┌─ EXERCISE INPUT
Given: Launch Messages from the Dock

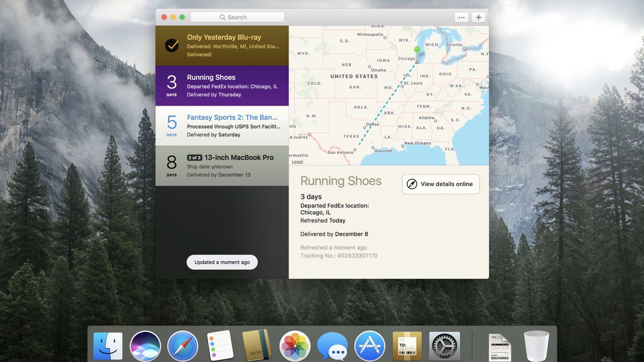Looking at the screenshot, I should (332, 345).
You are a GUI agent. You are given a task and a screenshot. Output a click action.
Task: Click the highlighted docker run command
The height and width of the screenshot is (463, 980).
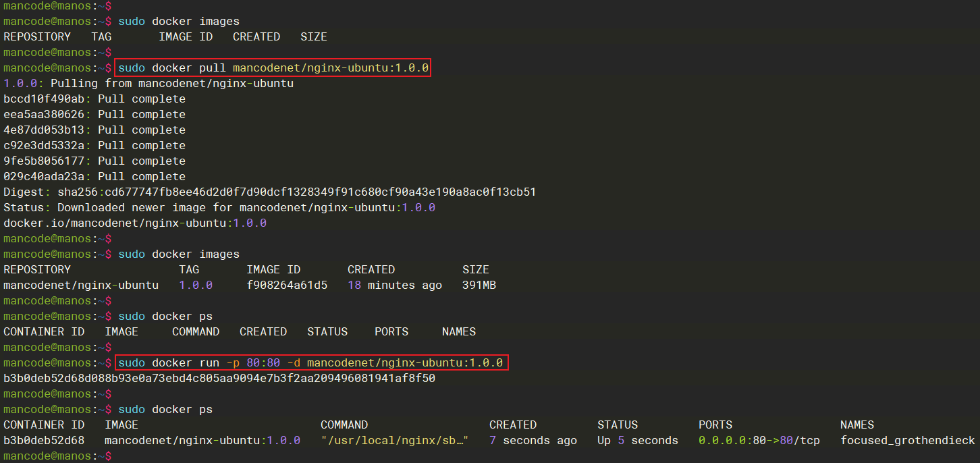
└─
EXERCISE -
Where pictures sit among the data above, omit them, and output the rest exactly.

TASK RESPONSE -
Given: Launch Messages from the Dock

Looking at the screenshot, I should (332, 345).
You are a GUI agent. You are given a task and a screenshot. Output a click action.
Task: Click the highlighted docker run command
The height and width of the screenshot is (463, 980).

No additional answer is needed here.